[Stored items]

* BEGIN *

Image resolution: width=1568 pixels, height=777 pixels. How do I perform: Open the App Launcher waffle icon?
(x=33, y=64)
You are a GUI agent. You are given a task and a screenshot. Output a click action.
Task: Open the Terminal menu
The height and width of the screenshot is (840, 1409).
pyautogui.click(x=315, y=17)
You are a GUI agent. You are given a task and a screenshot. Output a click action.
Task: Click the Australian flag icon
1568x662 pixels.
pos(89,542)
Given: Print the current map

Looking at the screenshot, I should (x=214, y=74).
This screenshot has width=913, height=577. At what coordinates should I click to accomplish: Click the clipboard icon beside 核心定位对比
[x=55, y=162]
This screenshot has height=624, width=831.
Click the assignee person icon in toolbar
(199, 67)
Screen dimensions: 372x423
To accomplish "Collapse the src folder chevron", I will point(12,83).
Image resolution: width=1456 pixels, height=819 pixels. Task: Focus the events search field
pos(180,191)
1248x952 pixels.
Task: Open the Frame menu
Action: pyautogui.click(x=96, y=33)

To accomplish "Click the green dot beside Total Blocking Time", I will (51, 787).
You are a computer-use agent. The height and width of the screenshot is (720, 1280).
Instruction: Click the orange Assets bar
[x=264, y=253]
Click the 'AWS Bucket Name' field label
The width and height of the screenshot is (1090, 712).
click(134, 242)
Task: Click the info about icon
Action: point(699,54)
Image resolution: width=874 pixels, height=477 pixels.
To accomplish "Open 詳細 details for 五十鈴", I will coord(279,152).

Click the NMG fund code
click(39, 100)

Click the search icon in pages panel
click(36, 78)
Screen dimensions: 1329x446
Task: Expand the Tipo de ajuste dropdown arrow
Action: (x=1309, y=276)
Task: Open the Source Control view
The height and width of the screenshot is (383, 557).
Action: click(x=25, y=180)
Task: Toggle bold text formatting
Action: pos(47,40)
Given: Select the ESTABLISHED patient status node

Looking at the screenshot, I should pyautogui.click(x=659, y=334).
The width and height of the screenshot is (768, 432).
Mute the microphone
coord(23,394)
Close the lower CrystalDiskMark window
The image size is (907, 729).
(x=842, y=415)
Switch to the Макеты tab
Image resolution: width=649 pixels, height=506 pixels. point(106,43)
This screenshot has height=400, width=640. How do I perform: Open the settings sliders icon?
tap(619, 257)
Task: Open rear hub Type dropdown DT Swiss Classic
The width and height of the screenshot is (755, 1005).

* END *

== WORK TO BE COMPLETED ==
Rewrite the entries above as a numbered list, one line per number, skipping the blank lines.

== WRITTEN RESPONSE ==
1. Image resolution: width=1568 pixels, height=777 pixels. How do I perform: Open the App Launcher waffle icon?
2. (x=33, y=64)
3. You are a GUI agent. You are given a task and a screenshot. Output a click action.
4. Task: Open the Terminal menu
5. The height and width of the screenshot is (840, 1409).
6. pyautogui.click(x=315, y=17)
7. You are a GUI agent. You are given a task and a screenshot. Output a click action.
8. Task: Click the Australian flag icon
9. 1568x662 pixels.
10. pos(89,542)
11. Given: Print the current map
12. Looking at the screenshot, I should (x=214, y=74).
13. This screenshot has width=913, height=577. At what coordinates should I click to accomplish: Click the clipboard icon beside 核心定位对比
14. [x=55, y=162]
15. This screenshot has height=624, width=831.
16. Click the assignee person icon in toolbar
17. (199, 67)
18. Screen dimensions: 372x423
19. To accomplish "Collapse the src folder chevron", I will point(12,83).
20. Image resolution: width=1456 pixels, height=819 pixels. Task: Focus the events search field
21. pos(180,191)
22. 1248x952 pixels.
23. Task: Open the Frame menu
24. Action: pyautogui.click(x=96, y=33)
25. To accomplish "Click the green dot beside Total Blocking Time", I will (51, 787).
26. You are a computer-use agent. The height and width of the screenshot is (720, 1280).
27. Instruction: Click the orange Assets bar
28. [x=264, y=253]
29. Click the 'AWS Bucket Name' field label
30. The width and height of the screenshot is (1090, 712).
31. click(134, 242)
32. Task: Click the info about icon
33. Action: point(699,54)
34. Image resolution: width=874 pixels, height=477 pixels.
35. To accomplish "Open 詳細 details for 五十鈴", I will coord(279,152).
36. Click the NMG fund code
37. click(39, 100)
38. Click the search icon in pages panel
39. click(36, 78)
40. Screen dimensions: 1329x446
41. Task: Expand the Tipo de ajuste dropdown arrow
42. Action: (x=1309, y=276)
43. Task: Open the Source Control view
44. The height and width of the screenshot is (383, 557).
45. Action: click(x=25, y=180)
46. Task: Toggle bold text formatting
47. Action: pos(47,40)
48. Given: Select the ESTABLISHED patient status node
49. Looking at the screenshot, I should pyautogui.click(x=659, y=334).
50. The width and height of the screenshot is (768, 432).
51. Mute the microphone
52. coord(23,394)
53. Close the lower CrystalDiskMark window
54. The image size is (907, 729).
55. (x=842, y=415)
56. Switch to the Макеты tab
57. Image resolution: width=649 pixels, height=506 pixels. point(106,43)
58. This screenshot has height=400, width=640. How do I perform: Open the settings sliders icon?
59. tap(619, 257)
60. Task: Open rear hub Type dropdown DT Swiss Classic
61. The width and height of the screenshot is (755, 1005).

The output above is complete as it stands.